DATASET section start

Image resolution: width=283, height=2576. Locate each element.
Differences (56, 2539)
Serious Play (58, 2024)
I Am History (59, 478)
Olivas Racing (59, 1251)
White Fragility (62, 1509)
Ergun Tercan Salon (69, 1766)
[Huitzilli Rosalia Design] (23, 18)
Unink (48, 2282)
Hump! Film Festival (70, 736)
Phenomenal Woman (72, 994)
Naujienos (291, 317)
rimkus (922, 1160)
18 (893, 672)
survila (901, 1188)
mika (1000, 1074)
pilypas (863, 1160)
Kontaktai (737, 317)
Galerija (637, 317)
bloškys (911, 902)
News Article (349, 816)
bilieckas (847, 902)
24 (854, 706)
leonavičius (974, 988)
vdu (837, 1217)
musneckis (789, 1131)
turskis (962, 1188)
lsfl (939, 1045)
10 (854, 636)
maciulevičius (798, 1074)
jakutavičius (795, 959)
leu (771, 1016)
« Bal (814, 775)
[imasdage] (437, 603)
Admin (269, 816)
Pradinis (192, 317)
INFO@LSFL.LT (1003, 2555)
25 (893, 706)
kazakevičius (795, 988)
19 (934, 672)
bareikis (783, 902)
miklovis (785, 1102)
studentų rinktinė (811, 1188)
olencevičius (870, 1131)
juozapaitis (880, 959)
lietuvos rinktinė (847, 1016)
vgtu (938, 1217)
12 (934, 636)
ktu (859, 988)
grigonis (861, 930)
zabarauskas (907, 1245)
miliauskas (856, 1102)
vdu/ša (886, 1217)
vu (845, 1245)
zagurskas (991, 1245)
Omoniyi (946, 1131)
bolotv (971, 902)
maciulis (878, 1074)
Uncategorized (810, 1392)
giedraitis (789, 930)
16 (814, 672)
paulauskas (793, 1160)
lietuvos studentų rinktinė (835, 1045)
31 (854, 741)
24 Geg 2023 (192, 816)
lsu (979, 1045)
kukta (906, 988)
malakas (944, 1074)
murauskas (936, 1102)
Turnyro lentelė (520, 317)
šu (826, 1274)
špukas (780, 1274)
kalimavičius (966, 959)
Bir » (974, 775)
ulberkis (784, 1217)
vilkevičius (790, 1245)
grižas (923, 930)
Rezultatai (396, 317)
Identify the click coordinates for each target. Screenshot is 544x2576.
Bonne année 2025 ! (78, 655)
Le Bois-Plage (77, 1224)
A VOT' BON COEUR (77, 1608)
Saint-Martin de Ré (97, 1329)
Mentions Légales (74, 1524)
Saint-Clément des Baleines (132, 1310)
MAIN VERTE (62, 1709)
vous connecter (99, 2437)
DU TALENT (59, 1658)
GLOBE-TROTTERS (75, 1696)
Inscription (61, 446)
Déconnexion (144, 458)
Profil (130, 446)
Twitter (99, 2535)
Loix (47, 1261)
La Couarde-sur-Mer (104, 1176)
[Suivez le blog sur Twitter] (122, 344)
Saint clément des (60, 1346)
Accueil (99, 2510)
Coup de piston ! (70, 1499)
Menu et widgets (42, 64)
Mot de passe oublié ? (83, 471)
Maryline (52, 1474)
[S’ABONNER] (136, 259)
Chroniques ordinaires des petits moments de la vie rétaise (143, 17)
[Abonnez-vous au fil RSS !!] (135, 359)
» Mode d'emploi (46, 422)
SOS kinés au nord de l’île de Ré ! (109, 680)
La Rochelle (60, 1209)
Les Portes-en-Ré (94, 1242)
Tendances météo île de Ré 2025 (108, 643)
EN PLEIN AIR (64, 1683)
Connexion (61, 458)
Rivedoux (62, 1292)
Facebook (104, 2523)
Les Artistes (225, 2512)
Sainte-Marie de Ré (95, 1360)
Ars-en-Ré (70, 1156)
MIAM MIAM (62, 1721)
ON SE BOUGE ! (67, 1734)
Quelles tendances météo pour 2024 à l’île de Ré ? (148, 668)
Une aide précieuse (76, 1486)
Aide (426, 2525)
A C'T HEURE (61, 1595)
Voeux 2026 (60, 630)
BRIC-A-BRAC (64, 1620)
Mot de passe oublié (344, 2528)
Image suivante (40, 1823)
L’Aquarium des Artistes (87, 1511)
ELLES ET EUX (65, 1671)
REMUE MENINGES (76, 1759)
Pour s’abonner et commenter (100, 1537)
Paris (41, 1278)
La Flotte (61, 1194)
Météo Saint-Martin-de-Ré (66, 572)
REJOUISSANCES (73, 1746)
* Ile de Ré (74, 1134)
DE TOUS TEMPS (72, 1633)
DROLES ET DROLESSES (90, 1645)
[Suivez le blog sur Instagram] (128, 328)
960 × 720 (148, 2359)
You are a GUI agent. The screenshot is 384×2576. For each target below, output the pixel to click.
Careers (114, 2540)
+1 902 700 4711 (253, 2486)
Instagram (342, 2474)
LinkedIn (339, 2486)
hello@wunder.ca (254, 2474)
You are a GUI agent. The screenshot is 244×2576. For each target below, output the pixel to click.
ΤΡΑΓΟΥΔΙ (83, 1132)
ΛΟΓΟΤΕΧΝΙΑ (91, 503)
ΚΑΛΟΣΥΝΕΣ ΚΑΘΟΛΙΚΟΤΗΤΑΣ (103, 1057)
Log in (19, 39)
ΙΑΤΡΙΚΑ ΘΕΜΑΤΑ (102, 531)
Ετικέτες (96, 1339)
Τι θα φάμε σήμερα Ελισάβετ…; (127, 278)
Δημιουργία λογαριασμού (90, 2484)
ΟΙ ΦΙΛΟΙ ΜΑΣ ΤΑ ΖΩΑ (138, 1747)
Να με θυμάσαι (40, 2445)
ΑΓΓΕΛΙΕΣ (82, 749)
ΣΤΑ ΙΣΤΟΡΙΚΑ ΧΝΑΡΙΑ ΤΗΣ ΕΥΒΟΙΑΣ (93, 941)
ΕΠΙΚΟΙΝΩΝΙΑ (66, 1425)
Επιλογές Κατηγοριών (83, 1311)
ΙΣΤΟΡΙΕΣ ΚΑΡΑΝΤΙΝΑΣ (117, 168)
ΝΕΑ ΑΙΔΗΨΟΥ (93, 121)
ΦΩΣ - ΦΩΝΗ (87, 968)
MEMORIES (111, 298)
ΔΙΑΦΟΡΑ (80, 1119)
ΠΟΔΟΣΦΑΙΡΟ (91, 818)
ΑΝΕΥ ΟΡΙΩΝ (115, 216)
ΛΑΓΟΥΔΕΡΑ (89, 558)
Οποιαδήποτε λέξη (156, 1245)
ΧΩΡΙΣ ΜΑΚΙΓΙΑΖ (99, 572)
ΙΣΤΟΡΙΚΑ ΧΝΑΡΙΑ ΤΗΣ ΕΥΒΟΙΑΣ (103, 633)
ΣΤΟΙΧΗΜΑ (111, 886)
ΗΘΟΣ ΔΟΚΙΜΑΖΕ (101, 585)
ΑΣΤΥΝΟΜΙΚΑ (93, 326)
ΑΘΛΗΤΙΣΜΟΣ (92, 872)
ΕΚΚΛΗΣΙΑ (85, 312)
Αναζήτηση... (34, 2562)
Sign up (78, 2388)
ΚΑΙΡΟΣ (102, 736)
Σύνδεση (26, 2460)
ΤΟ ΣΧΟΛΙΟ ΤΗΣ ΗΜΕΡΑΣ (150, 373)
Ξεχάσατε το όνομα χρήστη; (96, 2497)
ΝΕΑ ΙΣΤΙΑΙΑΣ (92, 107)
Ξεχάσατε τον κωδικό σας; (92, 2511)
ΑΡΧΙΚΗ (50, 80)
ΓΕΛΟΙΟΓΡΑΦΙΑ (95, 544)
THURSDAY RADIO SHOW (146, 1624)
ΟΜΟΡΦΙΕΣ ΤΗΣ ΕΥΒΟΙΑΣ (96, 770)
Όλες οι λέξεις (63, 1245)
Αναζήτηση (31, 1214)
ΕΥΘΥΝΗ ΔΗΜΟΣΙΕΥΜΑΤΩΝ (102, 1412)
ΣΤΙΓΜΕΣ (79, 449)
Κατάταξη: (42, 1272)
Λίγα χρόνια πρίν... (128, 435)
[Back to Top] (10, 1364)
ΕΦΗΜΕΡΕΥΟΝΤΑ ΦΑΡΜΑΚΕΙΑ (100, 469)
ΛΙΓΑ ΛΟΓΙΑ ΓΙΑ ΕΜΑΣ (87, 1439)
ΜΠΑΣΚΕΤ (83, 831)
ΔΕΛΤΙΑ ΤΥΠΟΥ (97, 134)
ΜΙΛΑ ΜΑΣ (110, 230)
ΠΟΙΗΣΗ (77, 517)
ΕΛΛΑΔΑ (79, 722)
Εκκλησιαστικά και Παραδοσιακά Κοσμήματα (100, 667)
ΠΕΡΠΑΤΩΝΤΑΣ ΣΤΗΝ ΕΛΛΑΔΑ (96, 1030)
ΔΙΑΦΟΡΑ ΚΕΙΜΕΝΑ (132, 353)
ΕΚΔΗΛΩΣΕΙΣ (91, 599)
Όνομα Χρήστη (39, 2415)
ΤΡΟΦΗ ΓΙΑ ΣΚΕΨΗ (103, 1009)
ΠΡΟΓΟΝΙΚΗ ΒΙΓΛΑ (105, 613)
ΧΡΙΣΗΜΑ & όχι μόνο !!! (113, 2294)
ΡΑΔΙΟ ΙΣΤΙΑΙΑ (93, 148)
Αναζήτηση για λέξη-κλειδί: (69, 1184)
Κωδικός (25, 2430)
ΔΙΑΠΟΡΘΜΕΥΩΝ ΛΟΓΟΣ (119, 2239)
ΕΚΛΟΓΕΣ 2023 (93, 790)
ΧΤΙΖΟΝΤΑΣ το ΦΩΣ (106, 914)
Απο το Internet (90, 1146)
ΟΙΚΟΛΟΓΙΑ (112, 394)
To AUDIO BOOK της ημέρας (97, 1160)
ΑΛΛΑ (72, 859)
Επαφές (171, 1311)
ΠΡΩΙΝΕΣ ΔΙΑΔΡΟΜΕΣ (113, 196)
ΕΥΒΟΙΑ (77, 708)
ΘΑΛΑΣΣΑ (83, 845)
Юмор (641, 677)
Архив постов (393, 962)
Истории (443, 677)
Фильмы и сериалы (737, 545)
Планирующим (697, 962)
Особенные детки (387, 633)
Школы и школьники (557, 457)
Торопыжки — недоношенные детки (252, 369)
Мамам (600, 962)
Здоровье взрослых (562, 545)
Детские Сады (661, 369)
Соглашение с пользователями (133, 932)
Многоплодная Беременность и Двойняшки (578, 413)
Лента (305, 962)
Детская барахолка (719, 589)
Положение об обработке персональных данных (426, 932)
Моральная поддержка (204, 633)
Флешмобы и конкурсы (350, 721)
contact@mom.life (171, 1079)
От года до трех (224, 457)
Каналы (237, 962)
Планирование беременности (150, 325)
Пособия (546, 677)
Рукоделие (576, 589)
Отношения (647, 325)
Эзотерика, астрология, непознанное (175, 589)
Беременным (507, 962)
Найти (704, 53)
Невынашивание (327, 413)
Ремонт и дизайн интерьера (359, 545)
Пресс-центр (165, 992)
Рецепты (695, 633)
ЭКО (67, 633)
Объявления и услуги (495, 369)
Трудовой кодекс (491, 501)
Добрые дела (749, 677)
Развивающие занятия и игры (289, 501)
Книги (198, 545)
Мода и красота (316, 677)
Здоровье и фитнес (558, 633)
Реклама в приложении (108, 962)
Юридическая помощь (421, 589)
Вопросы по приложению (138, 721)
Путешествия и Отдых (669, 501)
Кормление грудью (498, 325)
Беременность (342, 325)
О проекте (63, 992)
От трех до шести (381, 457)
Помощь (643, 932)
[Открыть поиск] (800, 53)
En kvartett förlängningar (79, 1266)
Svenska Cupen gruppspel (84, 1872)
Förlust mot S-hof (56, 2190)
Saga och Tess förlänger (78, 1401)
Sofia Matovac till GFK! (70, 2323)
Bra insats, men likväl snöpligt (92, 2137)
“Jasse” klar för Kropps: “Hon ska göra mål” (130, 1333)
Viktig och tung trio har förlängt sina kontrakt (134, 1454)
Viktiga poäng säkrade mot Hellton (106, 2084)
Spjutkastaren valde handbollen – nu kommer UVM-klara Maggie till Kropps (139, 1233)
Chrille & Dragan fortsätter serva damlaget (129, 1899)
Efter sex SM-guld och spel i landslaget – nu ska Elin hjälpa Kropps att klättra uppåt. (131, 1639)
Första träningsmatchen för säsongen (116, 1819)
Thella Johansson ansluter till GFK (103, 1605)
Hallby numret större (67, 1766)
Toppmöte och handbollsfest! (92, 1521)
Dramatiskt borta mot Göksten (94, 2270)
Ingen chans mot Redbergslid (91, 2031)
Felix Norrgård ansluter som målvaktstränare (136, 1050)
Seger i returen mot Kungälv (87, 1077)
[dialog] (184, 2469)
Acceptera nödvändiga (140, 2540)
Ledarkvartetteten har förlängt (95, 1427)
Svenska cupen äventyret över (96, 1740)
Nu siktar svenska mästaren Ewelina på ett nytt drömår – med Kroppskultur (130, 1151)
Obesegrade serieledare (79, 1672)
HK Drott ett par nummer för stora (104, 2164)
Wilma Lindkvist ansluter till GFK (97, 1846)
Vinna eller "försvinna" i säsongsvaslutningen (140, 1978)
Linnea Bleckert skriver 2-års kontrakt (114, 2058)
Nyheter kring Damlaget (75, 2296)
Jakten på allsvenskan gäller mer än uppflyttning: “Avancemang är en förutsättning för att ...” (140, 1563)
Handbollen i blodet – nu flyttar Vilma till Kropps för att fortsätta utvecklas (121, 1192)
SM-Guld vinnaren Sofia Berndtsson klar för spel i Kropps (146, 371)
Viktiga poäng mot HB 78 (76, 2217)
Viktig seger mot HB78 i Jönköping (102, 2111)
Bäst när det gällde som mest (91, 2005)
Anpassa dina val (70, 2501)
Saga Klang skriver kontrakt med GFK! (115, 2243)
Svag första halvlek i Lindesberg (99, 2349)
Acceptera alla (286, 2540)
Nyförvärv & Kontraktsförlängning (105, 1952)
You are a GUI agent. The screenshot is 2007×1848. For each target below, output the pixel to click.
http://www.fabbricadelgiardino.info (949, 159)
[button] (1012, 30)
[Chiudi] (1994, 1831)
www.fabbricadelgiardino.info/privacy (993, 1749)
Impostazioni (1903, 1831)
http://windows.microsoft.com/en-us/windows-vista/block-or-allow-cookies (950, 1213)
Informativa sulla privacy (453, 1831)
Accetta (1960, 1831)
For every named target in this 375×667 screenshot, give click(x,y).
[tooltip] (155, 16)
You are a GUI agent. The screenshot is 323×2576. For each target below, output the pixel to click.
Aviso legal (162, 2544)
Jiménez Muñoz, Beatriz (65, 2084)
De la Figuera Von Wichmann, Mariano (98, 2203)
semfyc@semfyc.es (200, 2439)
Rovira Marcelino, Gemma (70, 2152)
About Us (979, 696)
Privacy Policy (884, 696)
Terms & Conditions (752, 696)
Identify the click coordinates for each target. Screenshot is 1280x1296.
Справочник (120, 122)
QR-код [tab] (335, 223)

DATASET section end

Looking at the data above, write out exactly the lines that start at the one containing "Aide (426, 2525)" and end at the one containing "Ré (74, 1134)"; include both and nothing beyond.

Aide (426, 2525)
A C'T HEURE (61, 1595)
Voeux 2026 (60, 630)
BRIC-A-BRAC (64, 1620)
Mot de passe oublié (344, 2528)
Image suivante (40, 1823)
L’Aquarium des Artistes (87, 1511)
ELLES ET EUX (65, 1671)
REMUE MENINGES (76, 1759)
Pour s’abonner et commenter (100, 1537)
Paris (41, 1278)
La Flotte (61, 1194)
Météo Saint-Martin-de-Ré (66, 572)
REJOUISSANCES (73, 1746)
* Ile de Ré (74, 1134)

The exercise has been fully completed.